— Begin —

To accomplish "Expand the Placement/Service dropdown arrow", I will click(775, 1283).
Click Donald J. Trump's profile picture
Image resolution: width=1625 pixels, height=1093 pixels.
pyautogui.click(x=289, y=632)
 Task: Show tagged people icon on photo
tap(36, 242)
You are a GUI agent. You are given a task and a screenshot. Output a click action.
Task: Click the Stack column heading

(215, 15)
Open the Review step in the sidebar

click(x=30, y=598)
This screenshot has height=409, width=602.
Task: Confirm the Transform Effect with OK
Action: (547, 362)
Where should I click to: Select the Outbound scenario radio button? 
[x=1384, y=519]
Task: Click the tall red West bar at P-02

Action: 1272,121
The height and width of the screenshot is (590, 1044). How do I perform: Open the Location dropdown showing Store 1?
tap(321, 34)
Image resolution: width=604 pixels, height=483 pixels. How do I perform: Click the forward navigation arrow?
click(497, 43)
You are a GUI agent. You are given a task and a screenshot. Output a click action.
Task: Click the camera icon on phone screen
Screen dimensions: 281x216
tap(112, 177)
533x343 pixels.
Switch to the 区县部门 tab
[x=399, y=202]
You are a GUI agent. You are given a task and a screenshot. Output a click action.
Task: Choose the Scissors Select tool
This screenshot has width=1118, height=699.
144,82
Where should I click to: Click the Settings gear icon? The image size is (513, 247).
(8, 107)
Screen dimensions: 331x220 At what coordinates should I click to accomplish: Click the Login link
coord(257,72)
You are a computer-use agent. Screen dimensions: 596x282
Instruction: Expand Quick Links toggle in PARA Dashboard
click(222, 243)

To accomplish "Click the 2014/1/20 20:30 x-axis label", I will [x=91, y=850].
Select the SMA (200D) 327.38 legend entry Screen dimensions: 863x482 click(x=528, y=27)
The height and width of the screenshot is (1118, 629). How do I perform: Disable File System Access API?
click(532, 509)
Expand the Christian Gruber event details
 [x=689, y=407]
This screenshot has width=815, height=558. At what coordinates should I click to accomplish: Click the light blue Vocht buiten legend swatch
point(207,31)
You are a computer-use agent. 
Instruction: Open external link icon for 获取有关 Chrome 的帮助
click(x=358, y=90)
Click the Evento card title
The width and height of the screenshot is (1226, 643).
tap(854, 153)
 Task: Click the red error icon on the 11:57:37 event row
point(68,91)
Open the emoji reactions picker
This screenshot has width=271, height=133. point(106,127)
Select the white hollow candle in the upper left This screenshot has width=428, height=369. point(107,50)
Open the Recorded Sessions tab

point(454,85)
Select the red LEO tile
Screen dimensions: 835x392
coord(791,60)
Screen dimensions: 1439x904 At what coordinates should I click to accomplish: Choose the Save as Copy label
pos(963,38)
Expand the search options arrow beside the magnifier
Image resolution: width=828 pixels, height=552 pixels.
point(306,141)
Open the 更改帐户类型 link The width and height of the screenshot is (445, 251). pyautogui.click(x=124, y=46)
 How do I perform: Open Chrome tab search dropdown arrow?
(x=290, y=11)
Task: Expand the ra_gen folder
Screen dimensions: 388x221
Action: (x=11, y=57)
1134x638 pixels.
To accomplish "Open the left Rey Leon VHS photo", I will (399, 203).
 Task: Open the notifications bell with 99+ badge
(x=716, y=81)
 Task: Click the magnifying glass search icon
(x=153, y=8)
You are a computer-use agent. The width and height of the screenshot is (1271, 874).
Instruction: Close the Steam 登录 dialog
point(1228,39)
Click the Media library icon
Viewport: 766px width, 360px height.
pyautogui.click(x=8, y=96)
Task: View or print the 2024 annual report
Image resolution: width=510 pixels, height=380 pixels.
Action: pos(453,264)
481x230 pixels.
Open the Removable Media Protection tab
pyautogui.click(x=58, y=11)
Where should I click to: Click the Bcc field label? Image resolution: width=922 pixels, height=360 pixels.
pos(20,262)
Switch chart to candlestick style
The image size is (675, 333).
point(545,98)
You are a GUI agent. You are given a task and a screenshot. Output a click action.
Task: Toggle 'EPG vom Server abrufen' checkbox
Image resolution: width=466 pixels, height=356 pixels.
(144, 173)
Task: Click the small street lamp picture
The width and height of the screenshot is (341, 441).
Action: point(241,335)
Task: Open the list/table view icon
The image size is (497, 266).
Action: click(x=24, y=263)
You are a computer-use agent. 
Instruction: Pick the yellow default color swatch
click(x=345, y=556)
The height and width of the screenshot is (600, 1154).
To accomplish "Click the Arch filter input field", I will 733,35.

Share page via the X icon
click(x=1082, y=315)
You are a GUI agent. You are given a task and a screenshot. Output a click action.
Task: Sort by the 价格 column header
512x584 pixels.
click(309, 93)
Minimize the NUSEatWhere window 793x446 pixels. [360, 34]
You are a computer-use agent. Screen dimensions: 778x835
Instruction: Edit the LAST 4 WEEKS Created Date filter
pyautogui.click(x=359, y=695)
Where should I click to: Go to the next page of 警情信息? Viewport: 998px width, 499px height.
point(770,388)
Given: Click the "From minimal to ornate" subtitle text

— End —

* **REQUEST**: Copy out each line of the listing above that contains the string "search". Capital and lowercase letters count as different.

* **SOLUTION TO THIS PROBLEM**:
Expand the search options arrow beside the magnifier
 How do I perform: Open Chrome tab search dropdown arrow?
 Task: Click the magnifying glass search icon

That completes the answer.